● **Work request**:
What you return must match the records exactly, with every line included.

(Collected data)
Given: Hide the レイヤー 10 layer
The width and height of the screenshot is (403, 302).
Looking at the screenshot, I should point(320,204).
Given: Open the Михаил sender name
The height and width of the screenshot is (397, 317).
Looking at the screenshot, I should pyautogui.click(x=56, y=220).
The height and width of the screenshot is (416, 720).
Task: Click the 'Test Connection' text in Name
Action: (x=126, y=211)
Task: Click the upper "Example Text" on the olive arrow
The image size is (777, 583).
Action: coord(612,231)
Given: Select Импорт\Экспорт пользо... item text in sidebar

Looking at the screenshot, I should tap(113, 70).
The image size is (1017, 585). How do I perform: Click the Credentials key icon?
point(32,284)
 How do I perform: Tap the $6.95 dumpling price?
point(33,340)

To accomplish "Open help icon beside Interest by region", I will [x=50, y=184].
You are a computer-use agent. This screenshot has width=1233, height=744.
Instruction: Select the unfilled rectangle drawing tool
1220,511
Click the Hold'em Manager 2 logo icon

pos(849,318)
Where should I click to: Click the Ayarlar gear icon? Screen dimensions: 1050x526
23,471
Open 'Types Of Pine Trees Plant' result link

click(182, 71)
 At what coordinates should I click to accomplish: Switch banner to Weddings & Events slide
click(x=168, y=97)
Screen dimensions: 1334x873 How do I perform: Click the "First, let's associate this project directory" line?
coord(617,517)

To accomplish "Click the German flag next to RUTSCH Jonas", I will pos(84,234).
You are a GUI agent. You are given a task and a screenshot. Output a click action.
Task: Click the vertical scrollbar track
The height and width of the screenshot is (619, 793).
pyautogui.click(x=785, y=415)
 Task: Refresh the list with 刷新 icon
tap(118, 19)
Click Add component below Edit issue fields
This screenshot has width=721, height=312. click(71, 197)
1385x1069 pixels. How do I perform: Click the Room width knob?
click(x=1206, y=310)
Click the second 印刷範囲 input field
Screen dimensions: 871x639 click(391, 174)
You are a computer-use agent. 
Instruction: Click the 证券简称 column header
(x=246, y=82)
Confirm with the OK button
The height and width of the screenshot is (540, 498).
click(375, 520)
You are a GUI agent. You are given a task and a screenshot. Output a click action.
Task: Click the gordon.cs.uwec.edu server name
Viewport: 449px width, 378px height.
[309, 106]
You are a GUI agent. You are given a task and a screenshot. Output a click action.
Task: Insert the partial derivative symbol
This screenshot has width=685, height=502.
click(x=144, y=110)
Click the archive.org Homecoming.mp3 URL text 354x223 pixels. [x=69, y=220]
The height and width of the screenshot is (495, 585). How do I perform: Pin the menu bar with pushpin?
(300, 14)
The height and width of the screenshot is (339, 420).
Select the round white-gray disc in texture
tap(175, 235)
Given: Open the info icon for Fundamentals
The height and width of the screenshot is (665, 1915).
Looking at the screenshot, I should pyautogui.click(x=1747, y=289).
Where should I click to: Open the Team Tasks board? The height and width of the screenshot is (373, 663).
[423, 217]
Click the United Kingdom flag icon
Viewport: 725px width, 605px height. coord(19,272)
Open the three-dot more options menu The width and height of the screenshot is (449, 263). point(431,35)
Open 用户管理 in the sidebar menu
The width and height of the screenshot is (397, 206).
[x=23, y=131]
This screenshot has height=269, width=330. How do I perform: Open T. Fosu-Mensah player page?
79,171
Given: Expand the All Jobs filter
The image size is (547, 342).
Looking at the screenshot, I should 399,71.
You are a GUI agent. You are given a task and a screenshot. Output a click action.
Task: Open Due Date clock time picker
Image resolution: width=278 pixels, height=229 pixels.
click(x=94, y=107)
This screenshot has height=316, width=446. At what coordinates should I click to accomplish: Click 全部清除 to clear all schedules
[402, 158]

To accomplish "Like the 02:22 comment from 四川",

● **Result**:
Given: Hide the レイヤー 10 layer
The width and height of the screenshot is (403, 302).
Looking at the screenshot, I should point(320,204).
Given: Open the Михаил sender name
The height and width of the screenshot is (397, 317).
Looking at the screenshot, I should pyautogui.click(x=56, y=220).
The height and width of the screenshot is (416, 720).
Task: Click the 'Test Connection' text in Name
Action: (x=126, y=211)
Task: Click the upper "Example Text" on the olive arrow
The image size is (777, 583).
Action: coord(612,231)
Given: Select Импорт\Экспорт пользо... item text in sidebar

Looking at the screenshot, I should tap(113, 70).
The image size is (1017, 585). How do I perform: Click the Credentials key icon?
point(32,284)
 How do I perform: Tap the $6.95 dumpling price?
point(33,340)

To accomplish "Open help icon beside Interest by region", I will [x=50, y=184].
You are a computer-use agent. This screenshot has width=1233, height=744.
Instruction: Select the unfilled rectangle drawing tool
1220,511
Click the Hold'em Manager 2 logo icon

pos(849,318)
Where should I click to: Click the Ayarlar gear icon? Screen dimensions: 1050x526
23,471
Open 'Types Of Pine Trees Plant' result link

click(182, 71)
 At what coordinates should I click to accomplish: Switch banner to Weddings & Events slide
click(x=168, y=97)
Screen dimensions: 1334x873 How do I perform: Click the "First, let's associate this project directory" line?
coord(617,517)

To accomplish "Click the German flag next to RUTSCH Jonas", I will pos(84,234).
You are a GUI agent. You are given a task and a screenshot. Output a click action.
Task: Click the vertical scrollbar track
The height and width of the screenshot is (619, 793).
pyautogui.click(x=785, y=415)
 Task: Refresh the list with 刷新 icon
tap(118, 19)
Click Add component below Edit issue fields
This screenshot has width=721, height=312. click(71, 197)
1385x1069 pixels. How do I perform: Click the Room width knob?
click(x=1206, y=310)
Click the second 印刷範囲 input field
Screen dimensions: 871x639 click(391, 174)
You are a computer-use agent. 
Instruction: Click the 证券简称 column header
(x=246, y=82)
Confirm with the OK button
The height and width of the screenshot is (540, 498).
click(375, 520)
You are a GUI agent. You are given a task and a screenshot. Output a click action.
Task: Click the gordon.cs.uwec.edu server name
Viewport: 449px width, 378px height.
[309, 106]
You are a GUI agent. You are given a task and a screenshot. Output a click action.
Task: Insert the partial derivative symbol
This screenshot has width=685, height=502.
click(x=144, y=110)
Click the archive.org Homecoming.mp3 URL text 354x223 pixels. [x=69, y=220]
The height and width of the screenshot is (495, 585). How do I perform: Pin the menu bar with pushpin?
(300, 14)
The height and width of the screenshot is (339, 420).
Select the round white-gray disc in texture
tap(175, 235)
Given: Open the info icon for Fundamentals
The height and width of the screenshot is (665, 1915).
Looking at the screenshot, I should pyautogui.click(x=1747, y=289).
Where should I click to: Open the Team Tasks board? The height and width of the screenshot is (373, 663).
[423, 217]
Click the United Kingdom flag icon
Viewport: 725px width, 605px height. coord(19,272)
Open the three-dot more options menu The width and height of the screenshot is (449, 263). point(431,35)
Open 用户管理 in the sidebar menu
The width and height of the screenshot is (397, 206).
[x=23, y=131]
This screenshot has height=269, width=330. How do I perform: Open T. Fosu-Mensah player page?
79,171
Given: Expand the All Jobs filter
The image size is (547, 342).
Looking at the screenshot, I should 399,71.
You are a GUI agent. You are given a task and a screenshot. Output a click action.
Task: Open Due Date clock time picker
Image resolution: width=278 pixels, height=229 pixels.
click(x=94, y=107)
This screenshot has height=316, width=446. At what coordinates should I click to accomplish: Click 全部清除 to clear all schedules
[402, 158]

To accomplish "Like the 02:22 comment from 四川",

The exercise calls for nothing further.